When the Feet Straighten and the Hearts Lean
Reality testifies to this paradox in every place we gather: you may find two men in a single row whose feet touch, with a feud ten years old between them. You may find two brothers standing shoulder to shoulder in the Eid prayer, then leaving the mosque so each returns to shunning the other. A husband and wife may sit beneath one roof, with a distance between their souls as wide as that between east and west.
Indeed, we gather at funerals in tightly-packed rows around a deceased whom our closeness cannot benefit, then speak to one another only at wakes. We shake hands warmly on the festivals, then the estrangement returns within days. The problem is not our inability to gather bodies, but the inability of souls to come together.
A Nation That Cannot Unite in One Mosque... How Will It Carry a Message?
This reflection is not merely individual cultivation; it lies at the heart of the reformist concern. For a nation that fails to unite the hearts within a single mosque — how can it be hoped to harmonize within a great civilizational project? If Muslims differ while standing toward one qiblah, and millions of them circle one House in the Hajj, how will they carry one message to the worlds?
Straightening the row in the mosque is a miniature training for straightening the row in life. He who cannot close the breach between himself and his neighbor in prayer will not close the breach between the factions of a nation bleeding from its gaps. The great edifice does not stand upon discordant hearts, however strong its arms.
A Sound Heart, Not a Straight Row
Perhaps the Qur'an settles the priority when it tells of the Day on which nothing avails but the soundness of the inward:
﴾The Day when neither wealth nor children will avail — except him who comes to God with a sound heart﴿ [Al-Shuʿarāʾ: 88–89]
He did not say: except him who comes to God with a straight row, nor with an aligned body, but with a sound heart — sound from rancor, envy, arrogance, and estrangement. Straightening the row is a deed the servant is rewarded for, but it is a means to what is more lasting: a heart that meets God pure. And the uniting of hearts thereafter is a grace from God that we are utterly in need of and strive toward its causes:
﴾And He brought their hearts together. Had you spent all that is on the earth, you could not have brought their hearts together; but God brought them together﴿ [Al-Anfāl: 63]

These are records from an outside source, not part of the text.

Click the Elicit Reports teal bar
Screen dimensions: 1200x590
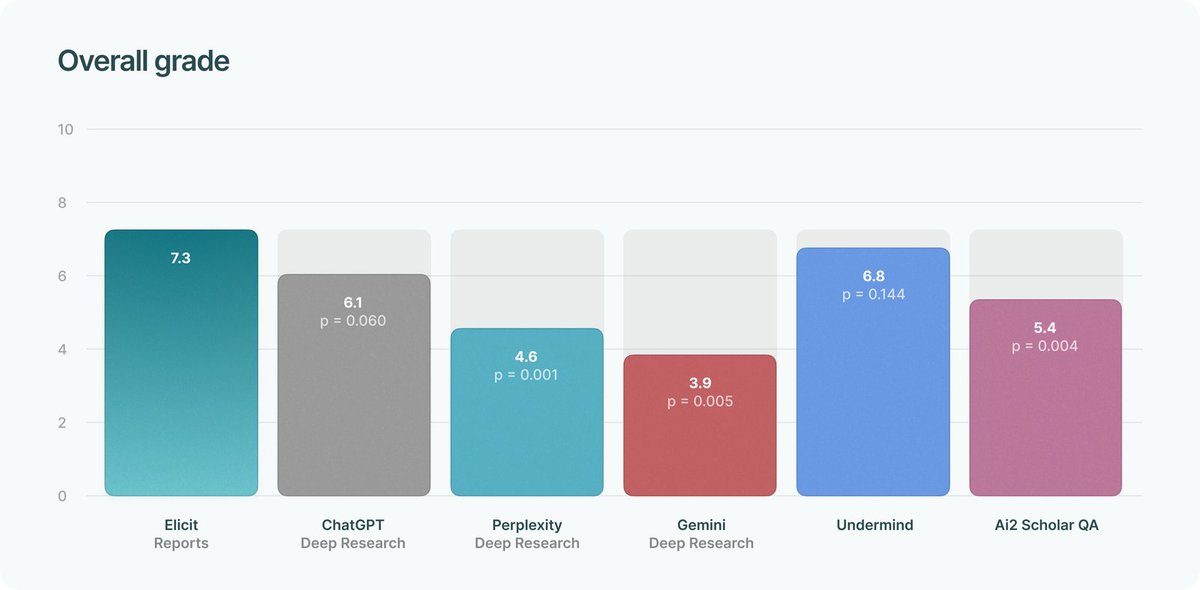[x=181, y=363]
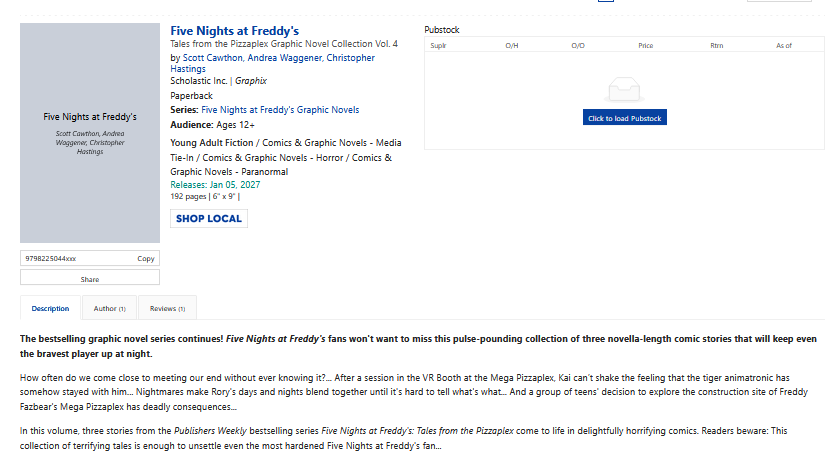The height and width of the screenshot is (463, 825).
Task: Click the 'As of' column header
Action: point(784,46)
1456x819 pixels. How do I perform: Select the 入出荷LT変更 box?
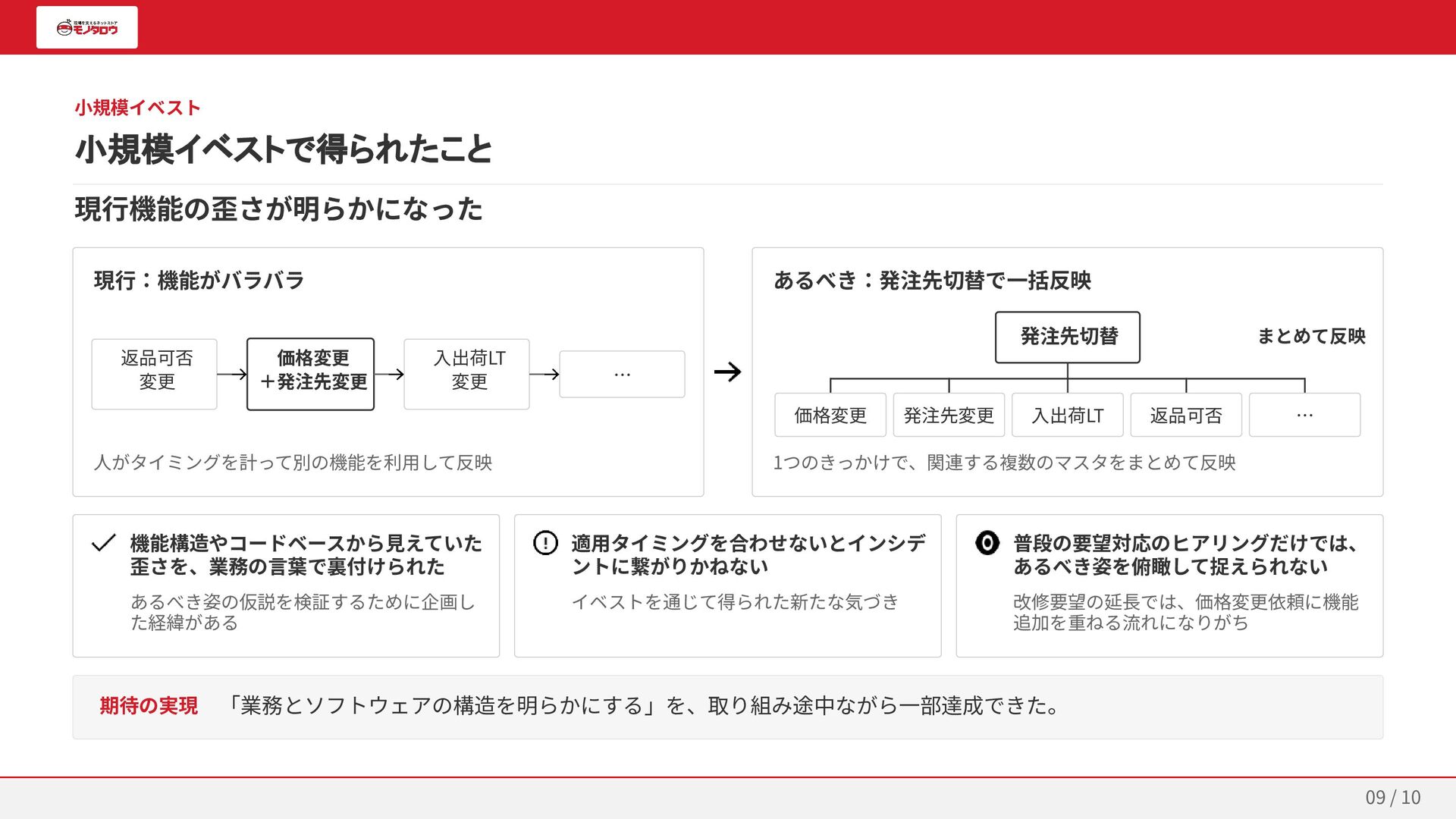coord(467,374)
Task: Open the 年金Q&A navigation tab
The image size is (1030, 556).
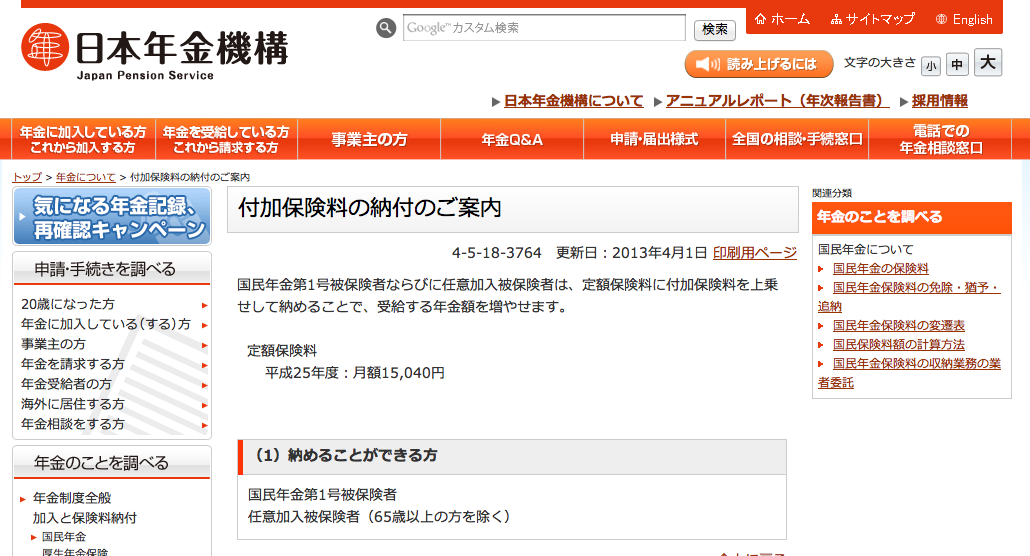Action: pyautogui.click(x=512, y=139)
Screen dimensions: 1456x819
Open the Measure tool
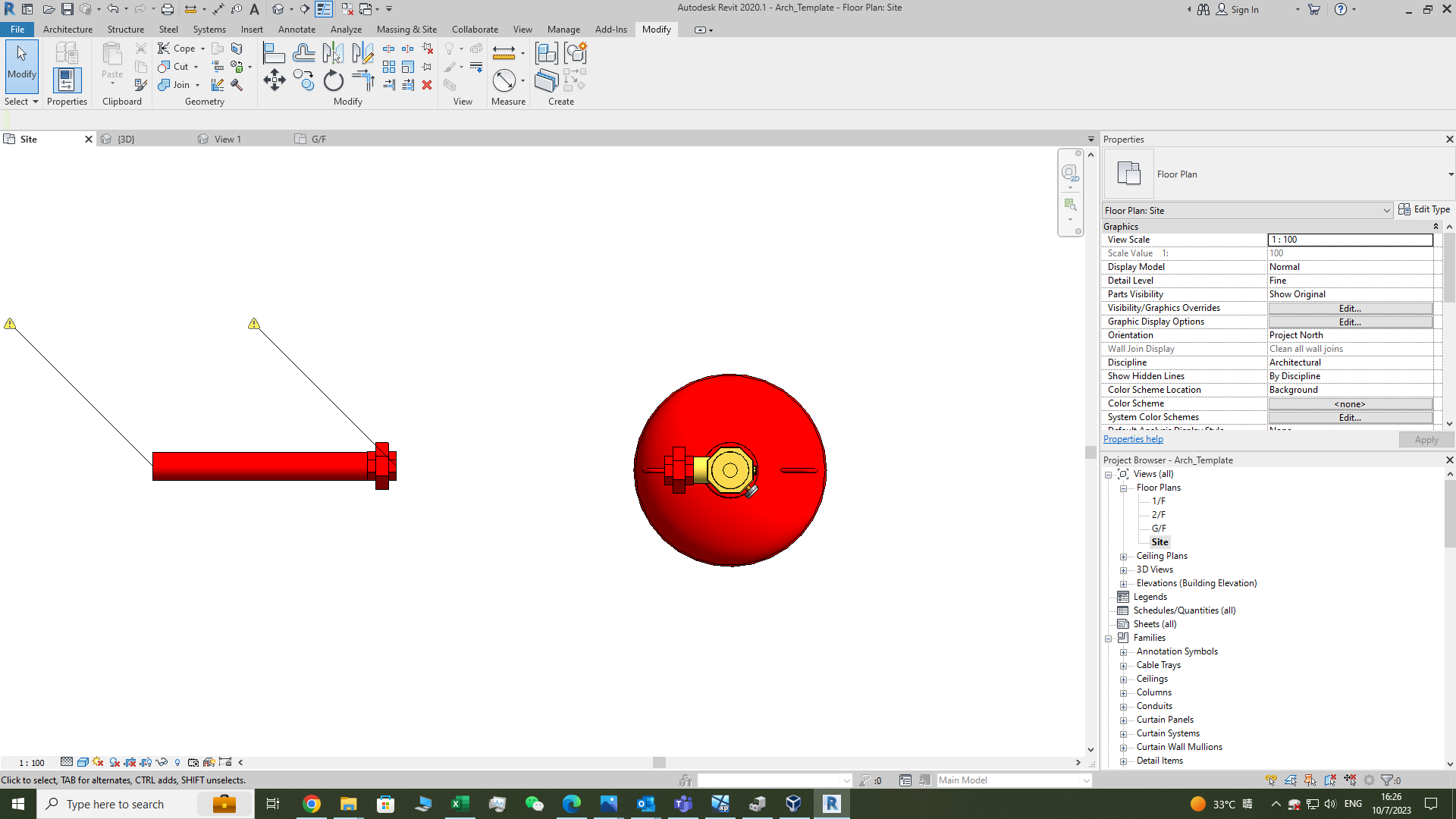(x=504, y=54)

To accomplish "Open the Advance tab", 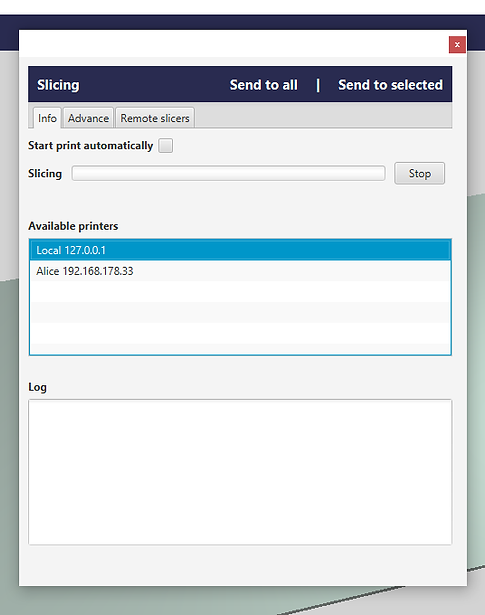I will click(x=88, y=118).
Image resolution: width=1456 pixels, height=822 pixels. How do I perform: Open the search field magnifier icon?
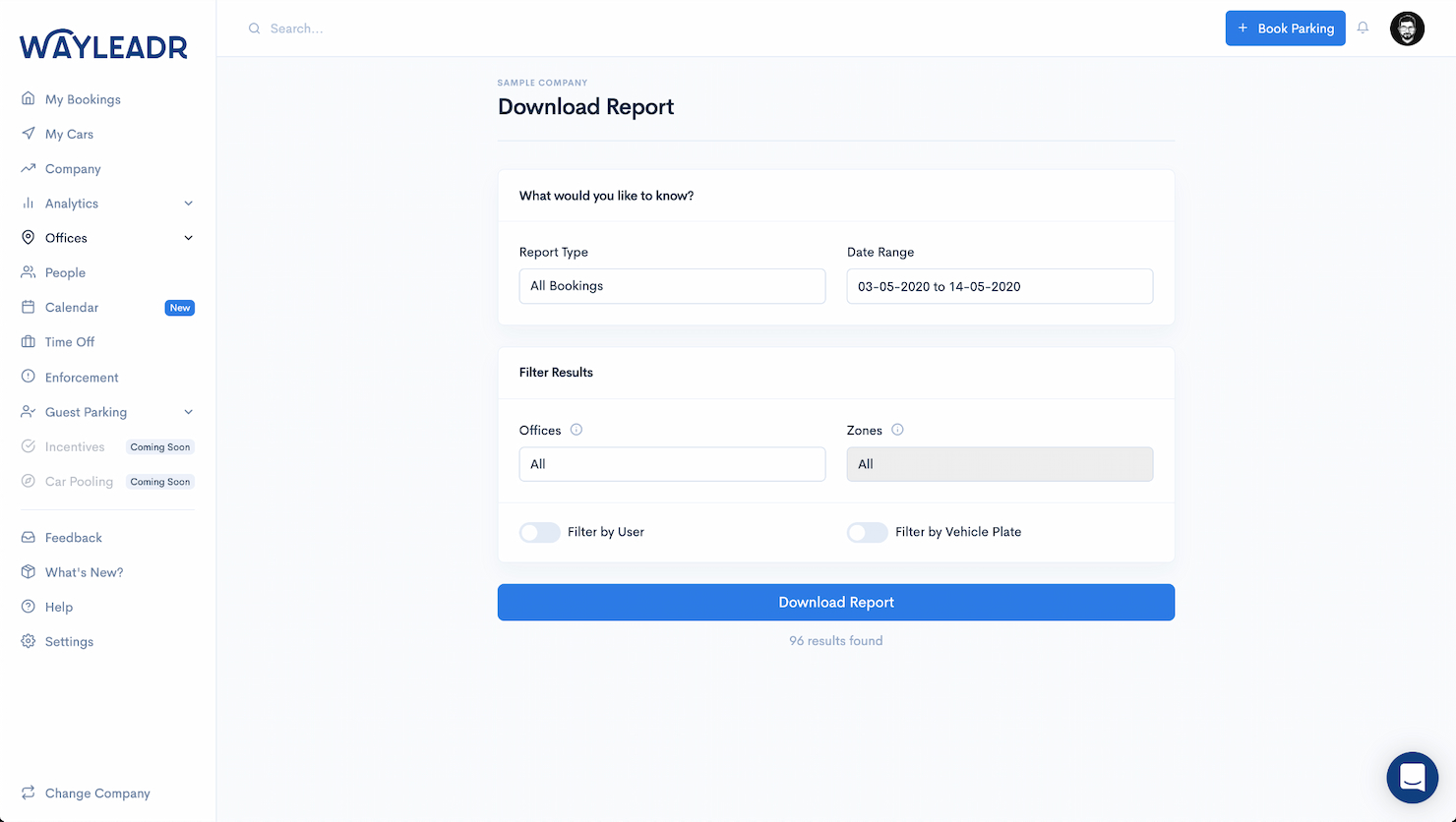tap(254, 29)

Wealth gathers bodies in a place; but as for hearts, none unites them but God — when we are sincere in asking Him for it, and remove with our own hands what we are able to of the causes of division, in compliance with the unifying command: ﴾And hold firmly to the rope of God, all together, and do not become divided﴿ [Āl ʿImrān: 103].
Closing: Which of the Two Gaps Is Worthier of Sealing?
One of us may leave the mosque having beautifully straightened the entire row, yet without having straightened his heart with his brother. He may succeed in closing the gap between his foot and his neighbor's, then leave a wide gap between himself and his father, or his brother, or his spouse, or his partner.
And then the question returns us to where we began: which of the two gaps is worthier of sealing? The one the imam straightens with a word before the takbīr, or the one that nothing straightens but a heart that has humbled itself, a tongue that hastened to apologize, and a hand stretched out in reconciliation before it is too late?
O God, as You have aligned our feet in Your rows, unite our hearts upon Your obedience, draw out the rancor of our breasts, and make us brothers who meet You with sound hearts as we stand before You in straight rows.